Cholecystokinin (CCK) is a gastrointestinal hormone with potential therapeutic promise for obesity-diabetes. The present study examined the effects of twice daily administration of the N-terminally modified stable CCK-8 analogue, (pGlu-Gln)-CCK-8, on metabolic control and hypothalamic gene expression in high fat fed mice. Sub-chronic twice daily injection of (pGlu-Gln)-CCK-8 for 16 days significantly decreased body weight (p<0.05), energy intake (p<0.01), circulating blood glucose (p<0.001), and plasma insulin (p<0.001) compared to high fat controls. Furthermore, (pGlu-Gln)-CCK-8 markedly improved glucose tolerance (p<0.05) and insulin sensitivity (p<0.05). Assessment of hypothalamic gene expression on day 16 revealed significantly elevated NPY (p<0.05) and reduced POMC (p<0.05) and MC4R (p<0.05) mRNA expression in (pGlu-Gln)-CCK-8 treated mice. High fat feeding or (pGlu-Gln)-CCK-8 treatment had no significant effects on hypothalamic gene expression of receptors for leptin, CCK₁ and GLP-1. These studies underscore the potential of (pGlu-Gln)-CCK-8 for the treatment of obesity-diabetes and suggest modulation of NPY and melanocortin related pathways may be involved in the observed beneficial effects.
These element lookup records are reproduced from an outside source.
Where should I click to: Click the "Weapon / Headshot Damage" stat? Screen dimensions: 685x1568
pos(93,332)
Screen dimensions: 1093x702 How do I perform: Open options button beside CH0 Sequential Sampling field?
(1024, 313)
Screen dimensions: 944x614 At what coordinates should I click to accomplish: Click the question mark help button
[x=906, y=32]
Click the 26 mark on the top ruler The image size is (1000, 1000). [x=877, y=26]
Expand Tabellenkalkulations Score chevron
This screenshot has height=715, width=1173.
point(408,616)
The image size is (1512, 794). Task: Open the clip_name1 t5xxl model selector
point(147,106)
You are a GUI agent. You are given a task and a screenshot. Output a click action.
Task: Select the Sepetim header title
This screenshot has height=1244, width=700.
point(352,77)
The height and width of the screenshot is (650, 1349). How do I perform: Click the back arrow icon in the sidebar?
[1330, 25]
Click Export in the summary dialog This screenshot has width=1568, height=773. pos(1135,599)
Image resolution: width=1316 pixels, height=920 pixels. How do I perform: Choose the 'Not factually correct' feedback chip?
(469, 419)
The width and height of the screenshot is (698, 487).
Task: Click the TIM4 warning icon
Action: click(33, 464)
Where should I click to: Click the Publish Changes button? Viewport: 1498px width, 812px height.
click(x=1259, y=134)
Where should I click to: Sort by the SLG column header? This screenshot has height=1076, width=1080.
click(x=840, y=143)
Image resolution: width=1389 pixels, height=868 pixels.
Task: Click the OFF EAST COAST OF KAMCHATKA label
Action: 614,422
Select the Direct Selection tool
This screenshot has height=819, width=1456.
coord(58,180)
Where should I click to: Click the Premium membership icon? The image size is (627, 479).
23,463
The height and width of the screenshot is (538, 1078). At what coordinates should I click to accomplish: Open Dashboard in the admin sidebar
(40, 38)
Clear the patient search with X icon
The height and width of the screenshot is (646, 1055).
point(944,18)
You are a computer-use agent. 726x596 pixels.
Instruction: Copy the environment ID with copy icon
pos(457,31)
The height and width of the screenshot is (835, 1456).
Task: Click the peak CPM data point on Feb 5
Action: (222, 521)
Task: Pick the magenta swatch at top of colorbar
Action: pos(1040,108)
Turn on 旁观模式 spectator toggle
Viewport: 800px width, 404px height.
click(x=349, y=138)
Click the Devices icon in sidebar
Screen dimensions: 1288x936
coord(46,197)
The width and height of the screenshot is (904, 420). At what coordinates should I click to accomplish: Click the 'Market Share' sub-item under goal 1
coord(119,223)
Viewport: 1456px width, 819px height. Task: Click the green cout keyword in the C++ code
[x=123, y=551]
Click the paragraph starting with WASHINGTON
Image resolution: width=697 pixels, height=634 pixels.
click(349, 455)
胆囊收缩素(CCK)是一种胃肠道激素,具有治疗肥胖症和糖尿病的潜在潜力。本研究探讨了每日两次给予 N 端修饰的稳定 CCK-8 类似物(pGlu-Gln)-CCK-8 对高脂肪喂养小鼠代谢控制和下丘脑基因表达的影响。亚慢性每日两次注射(pGlu-Gln)-CCK-8 16 天可显著降低体重(p<0.05)、能量摄入(p<0.01)、循环血糖(p<0.001)和血浆胰岛素(p<0.001),与高脂肪对照组相比。此外,(pGlu-Gln)-CCK-8 显著改善葡萄糖耐量(p<0.05)和胰岛素敏感性(p<0.05)。第 16 天评估下丘脑基因表达显示,(pGlu-Gln)-CCK-8 处理的小鼠中 NPY 显著升高(p<0.05),POMC(p<0.05)和 MC4R(p<0.05)mRNA 表达降低。高脂肪喂养或(pGlu-Gln)-CCK-8 处理对瘦素、CCK₁和 GLP-1 受体的下丘脑基因表达没有显著影响。这些研究强调了(pGlu-Gln)-CCK-8 治疗肥胖症和糖尿病的潜力,并表明 NPY 和黑色素皮质素相关途径的调节可能参与了观察到的有益作用。